Stored data:
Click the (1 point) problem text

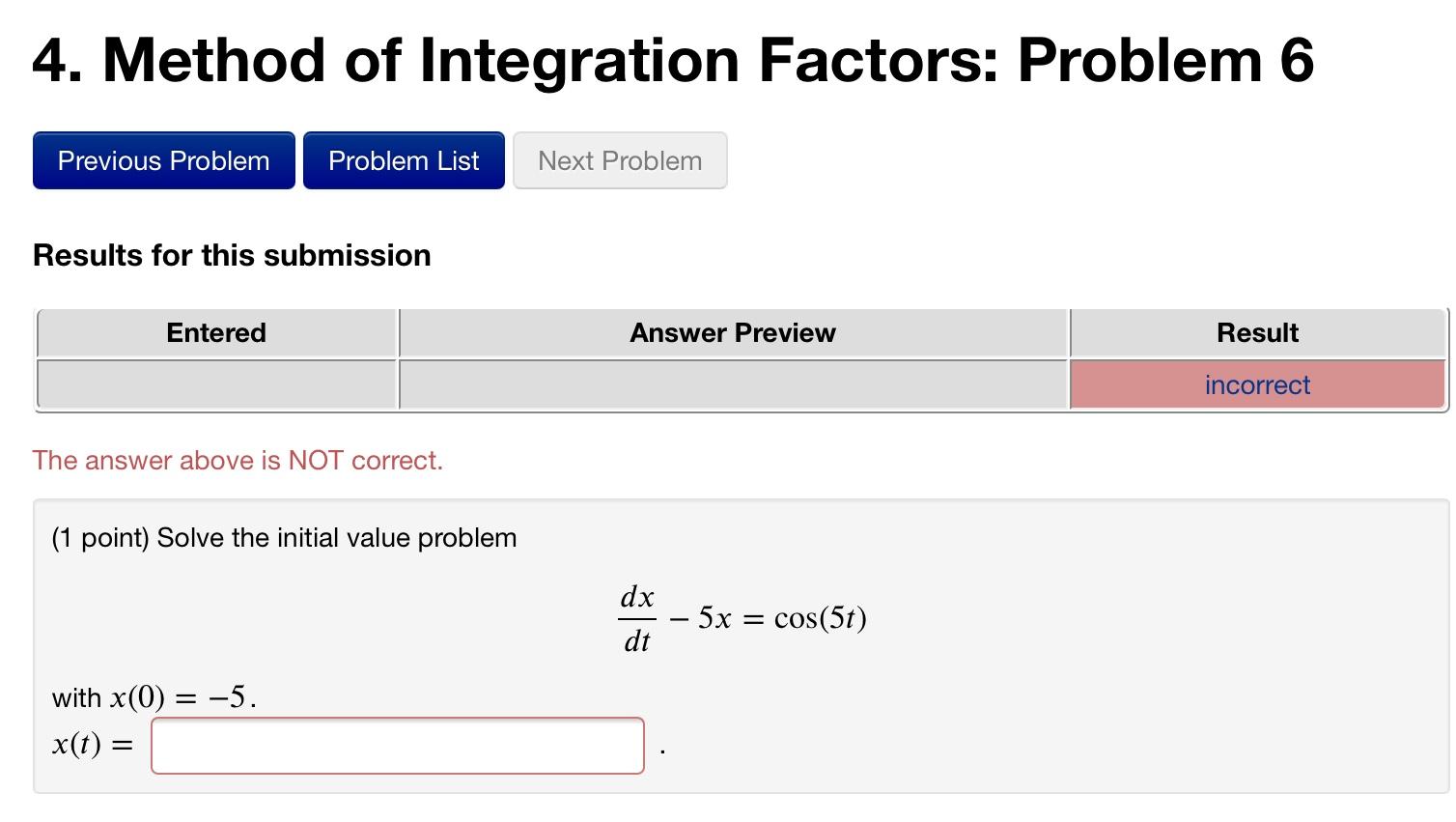[284, 538]
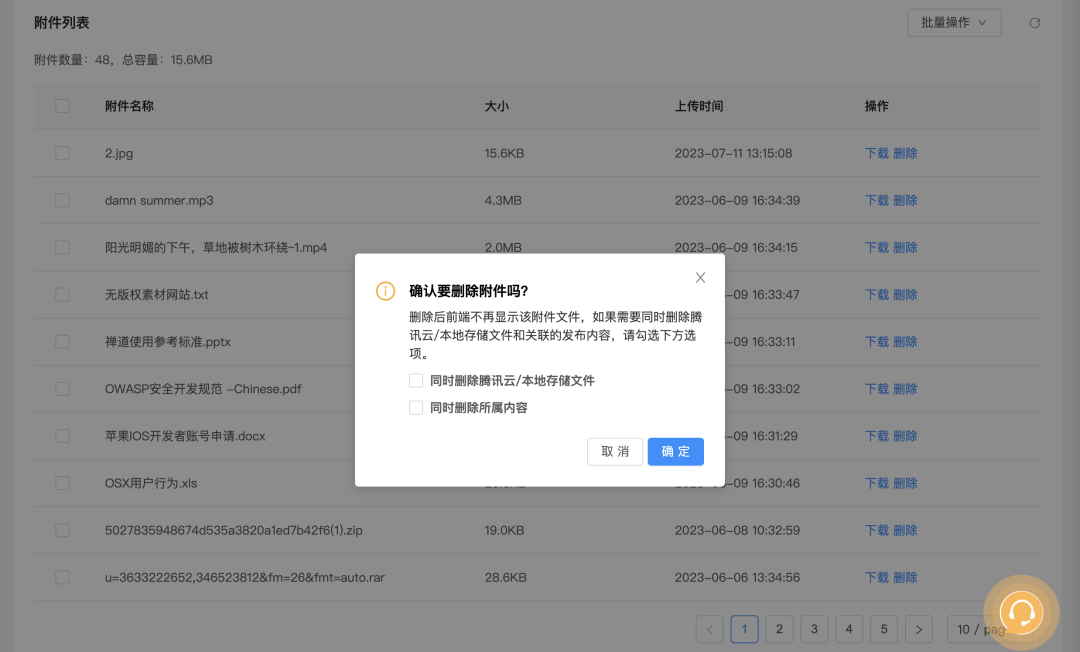Image resolution: width=1080 pixels, height=652 pixels.
Task: Go to the next page of attachments
Action: click(x=918, y=629)
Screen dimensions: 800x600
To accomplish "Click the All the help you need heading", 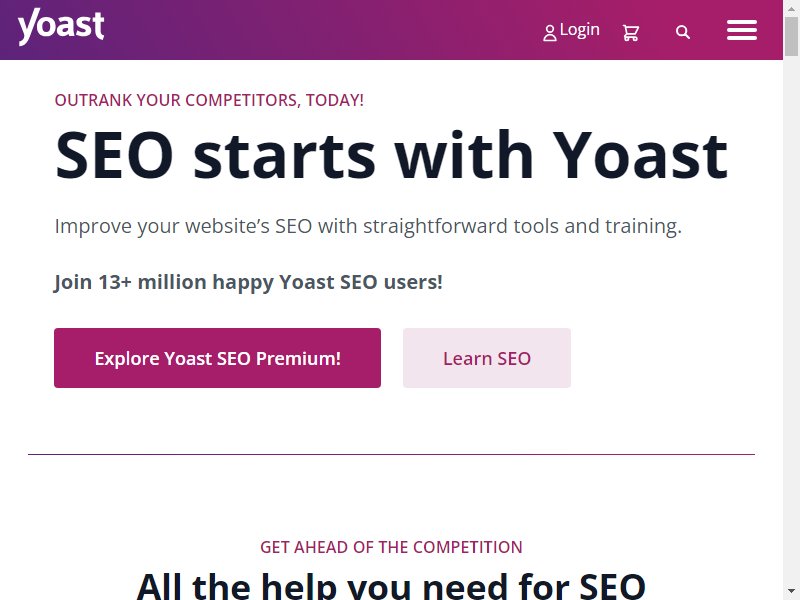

WORK REQUEST>
Drop every picture, then write out the remaining entries above exactly as they appear.

EXERCISE RESPONSE>
Click the (1 point) problem text

[284, 538]
Image resolution: width=1080 pixels, height=652 pixels.
Task: Go to the next page of attachments
Action: click(x=918, y=629)
Screen dimensions: 800x600
To accomplish "Click the All the help you need heading", 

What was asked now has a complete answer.